● TASK REQUIREMENTS
Copy the data that follows exactly, and include none of its images.

====== SOURCE INFORMATION

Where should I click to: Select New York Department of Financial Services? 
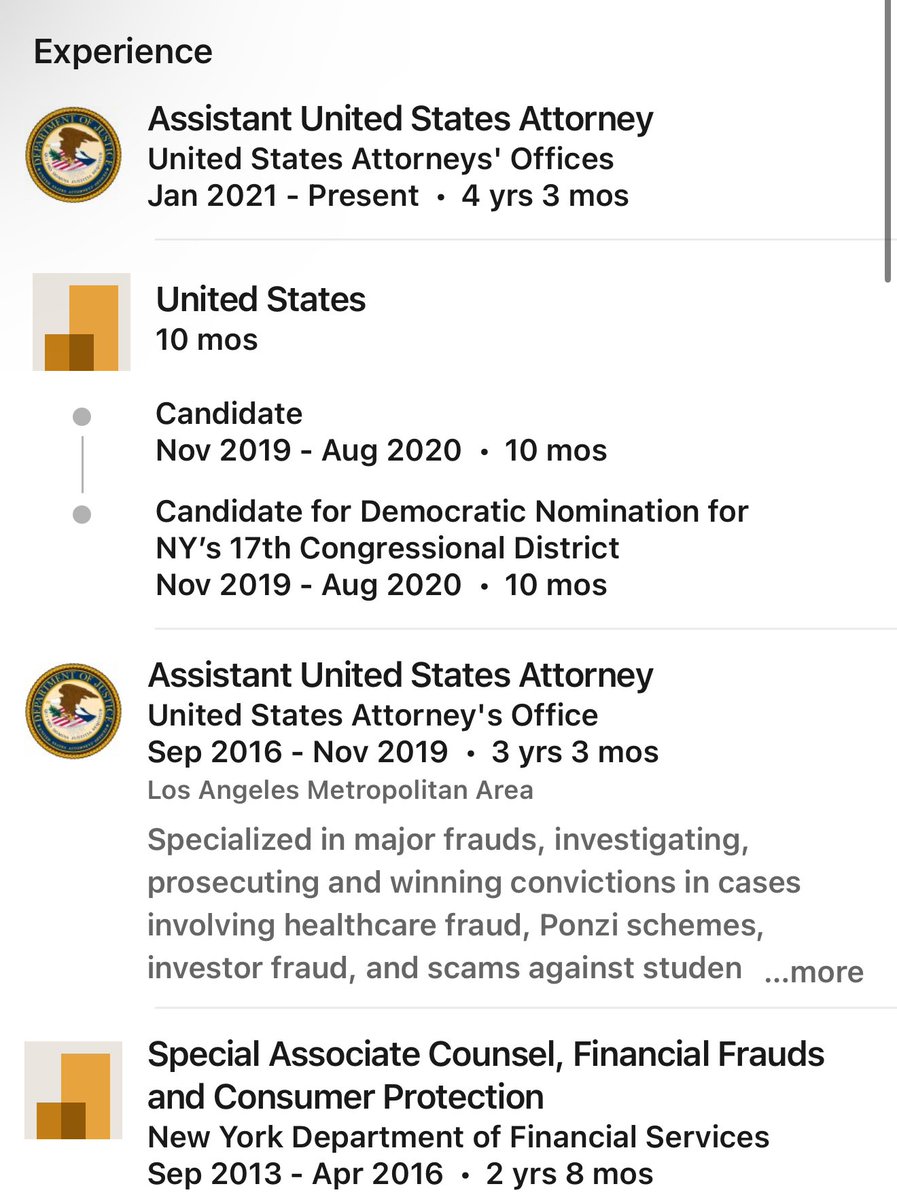[458, 1136]
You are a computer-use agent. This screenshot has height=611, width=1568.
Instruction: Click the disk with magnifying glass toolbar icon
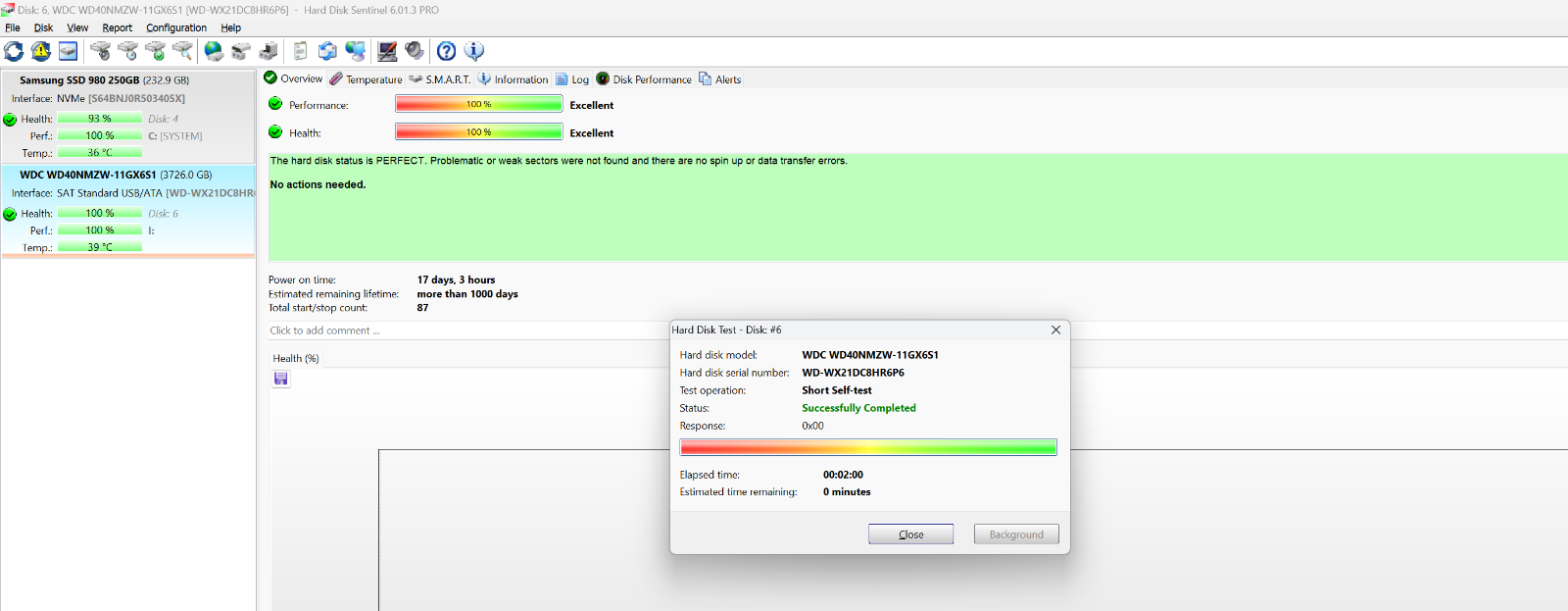pos(182,51)
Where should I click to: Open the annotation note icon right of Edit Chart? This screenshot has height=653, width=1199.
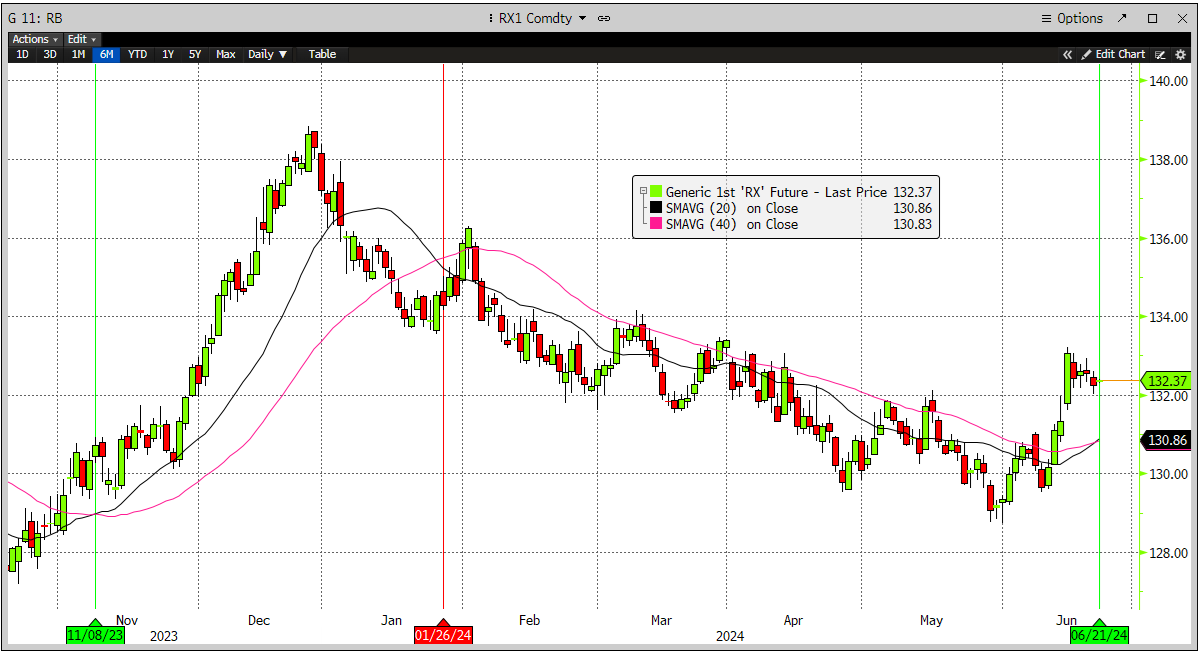click(x=1161, y=54)
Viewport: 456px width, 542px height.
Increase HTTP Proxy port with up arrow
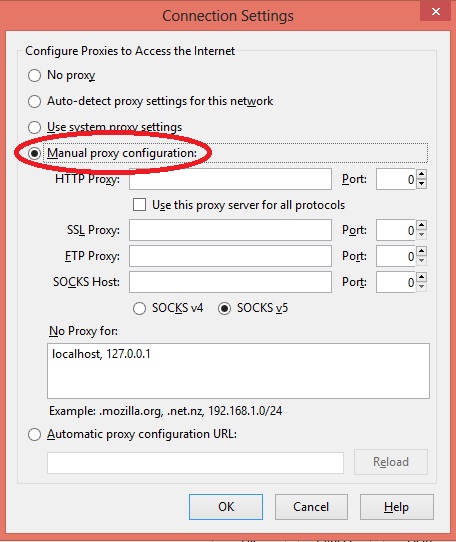click(x=421, y=174)
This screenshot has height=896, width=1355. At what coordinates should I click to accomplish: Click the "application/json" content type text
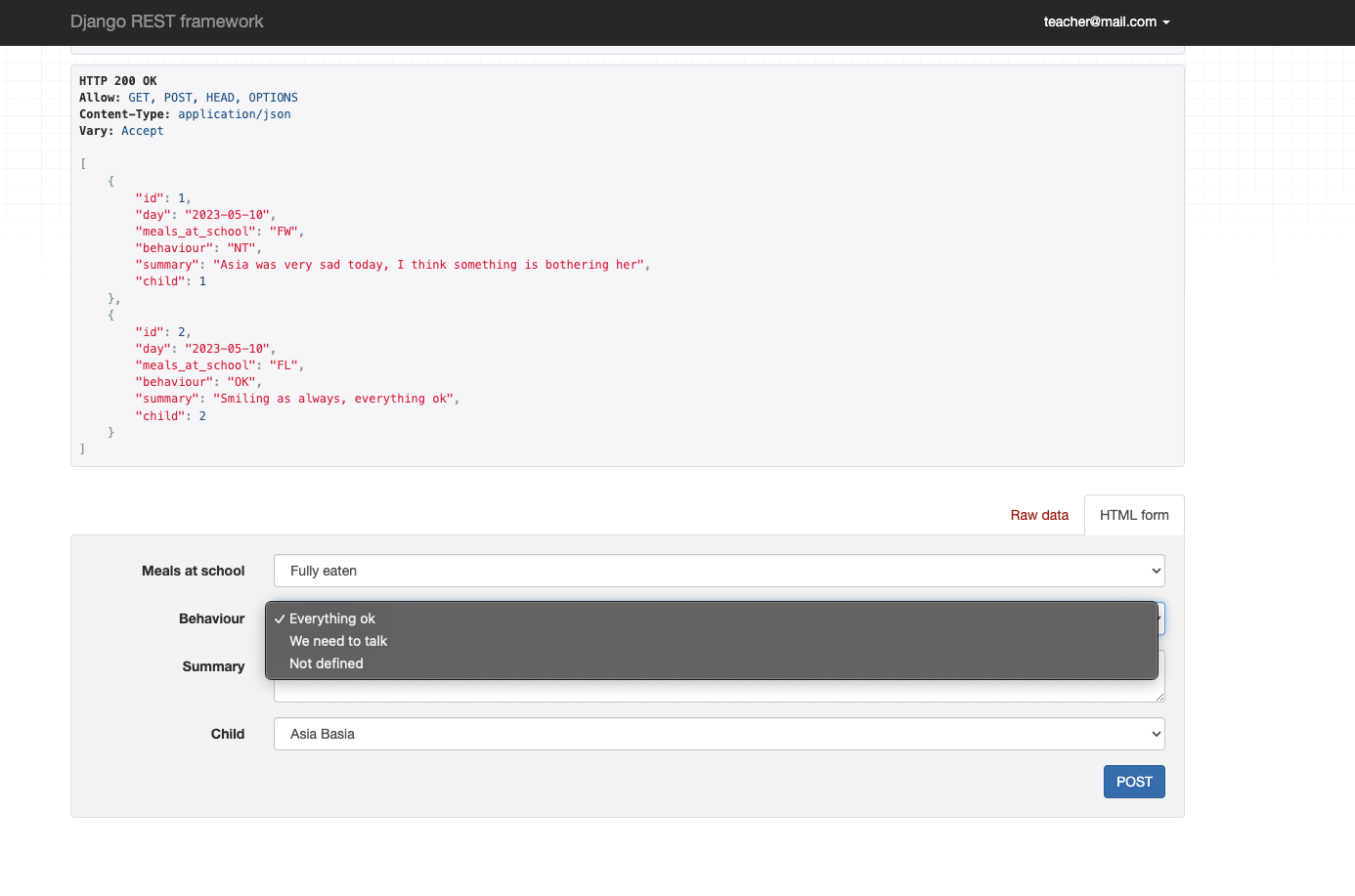pyautogui.click(x=234, y=113)
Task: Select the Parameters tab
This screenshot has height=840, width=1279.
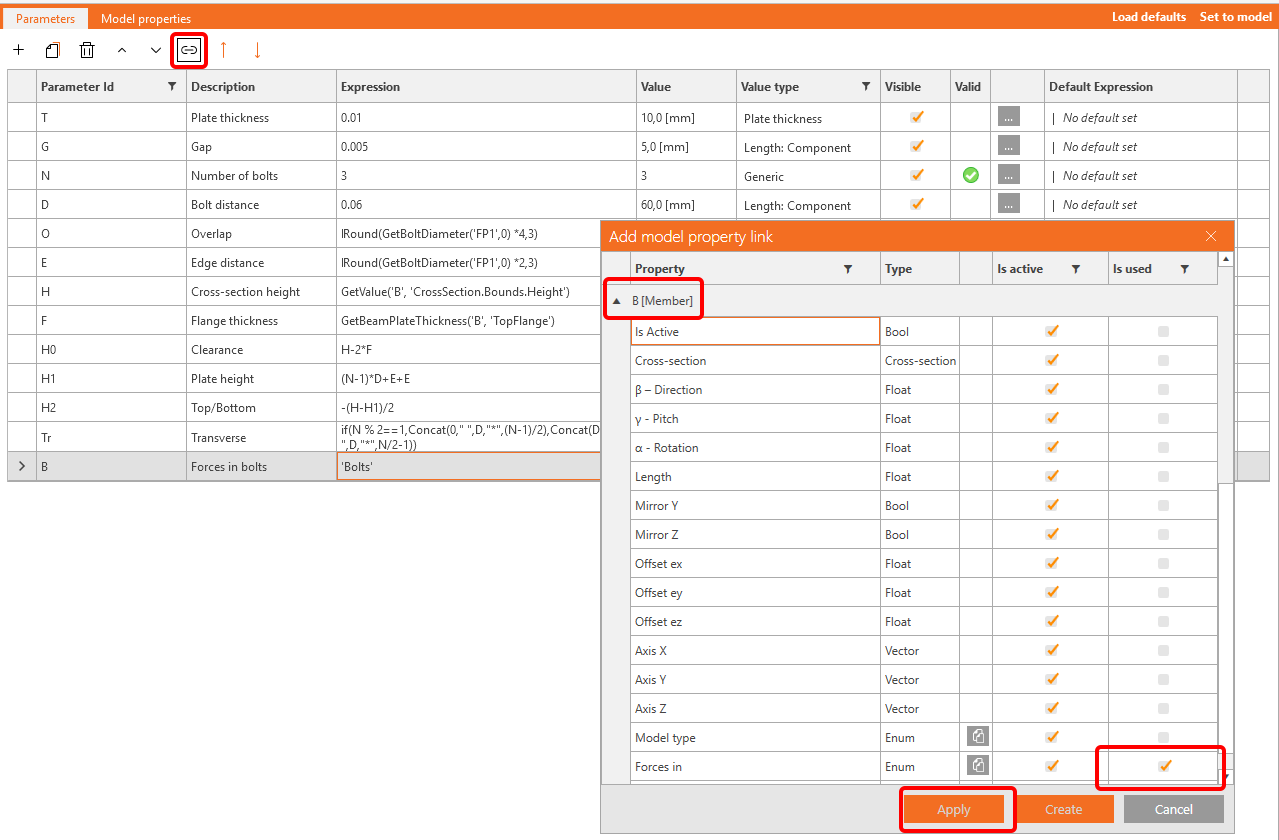Action: coord(45,18)
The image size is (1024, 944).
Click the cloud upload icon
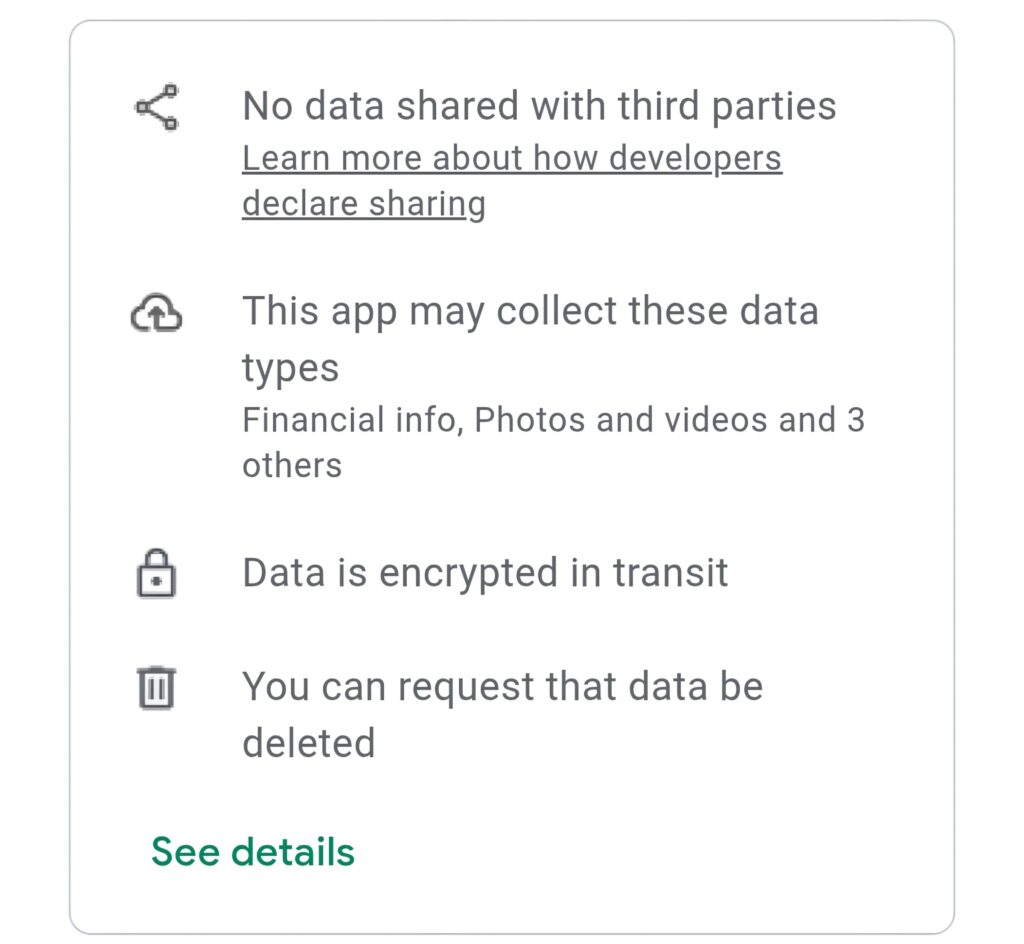click(157, 313)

============

● EXERCISE ANSWER
Where should I click to: Select New York Department of Financial Services? 
[458, 1136]
You are a computer-use agent. This screenshot has height=611, width=1568.
Instruction: Click the disk with magnifying glass toolbar icon
pos(182,51)
Where should I click to: Open the annotation note icon right of Edit Chart? This screenshot has height=653, width=1199.
click(x=1161, y=54)
Viewport: 456px width, 542px height.
Increase HTTP Proxy port with up arrow
click(x=421, y=174)
This screenshot has height=896, width=1355. At what coordinates should I click to accomplish: Click the "application/json" content type text
pyautogui.click(x=234, y=113)
Task: Select the Parameters tab
This screenshot has height=840, width=1279.
Action: coord(45,18)
The image size is (1024, 944).
Click the cloud upload icon
click(157, 313)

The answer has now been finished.